Criança agredida pode ficar em estado vegetativo permanente
Mãe e madrasta têm prisão preventiva decretada
Nesta quarta-feira (21), a Justiça decretou a prisão preventiva das duas mulheres acusadas de agredir e torturar uma menina, de seis anos, em Porto Real, no Rio de Janeiro.
Em sua decisão, o juiz Marco Aurélio da Silva Adania frisou a gravidade das lesões sofridas pela vítima, que é filha e enteada das acusadas. “A criança vinha sendo privada de alimentação há meses e, por conta das agressões sofridas, encontra-se internada em estado grave, apresentando hemorragia intracraniana inoperável e sério risco de vir a óbito ou permanecer em estado vegetativo”, disse.
Marco Aurélio também pontuou detalhes da violência contra a menina na casa da família. A mãe da madrasta da jovem afirmou que as agressões começaram no fim da noite da última sexta-feira (16) e continuaram por pelo menos 48 horas. O magistrado revelou em sua decisão que foram “socos e chutes por diversas vezes”, além de a vítima ter sido “arremessada contra a parede e contra um barranco de 7 metros de altura, e de ser chicoteada com um cabo de TV”, sendo submetida a “intenso sofrimento físico e psicológico”.

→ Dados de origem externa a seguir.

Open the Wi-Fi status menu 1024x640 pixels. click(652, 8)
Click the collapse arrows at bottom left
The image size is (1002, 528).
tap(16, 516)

No fim de seu veredito, o juiz destacou o histórico de violência por parte da madrasta, que tem uma passagem na polícia por agredir fisicamente a própria mãe. “A prisão das flagranteadas merece ser mantida para a conveniência da instrução criminal, diante do fato de que as testemunhas/vítimas, por certo, sentir-se-ão amedrontadas em prestar depoimento estando estas em liberdade”, explicou Marco.
Entenda o caso
Na última segunda-feira (19), a criança deu entrada em estado grave, com sinais de espancamento, no Hospital municipal São Francisco de Assis, em Porto Real. A jovem foi socorrida pela mãe da madrasta.
Em uma conversa com o Extra, a mulher responsável por acionar o resgate contou que as agressões começaram na sexta-feira e só terminaram no último domingo (18). Quando ela encontrou a menina “muito molinha”, e sem se mexer, a mulher superou o medo da própria filha e acionou ajuda.
“Pensei que ela tivesse morrido, fiquei assustada. Ela estava com o olho meio aberto, parada, não respondia nada. Aí, insisti para chamar o socorro, mas minha filha disse que me mataria se eu falasse a verdade sobre o que aconteceu”, disse. “Eu só espero que ela fique presa e pague pelo que fez”, acrescentou.
Na 100ª DP, a madrasta da vítima foi presa em flagrante pelo crime de tortura. A mãe da criança, que omitiu e participou das agressões, também vai responder pelo mesmo crime.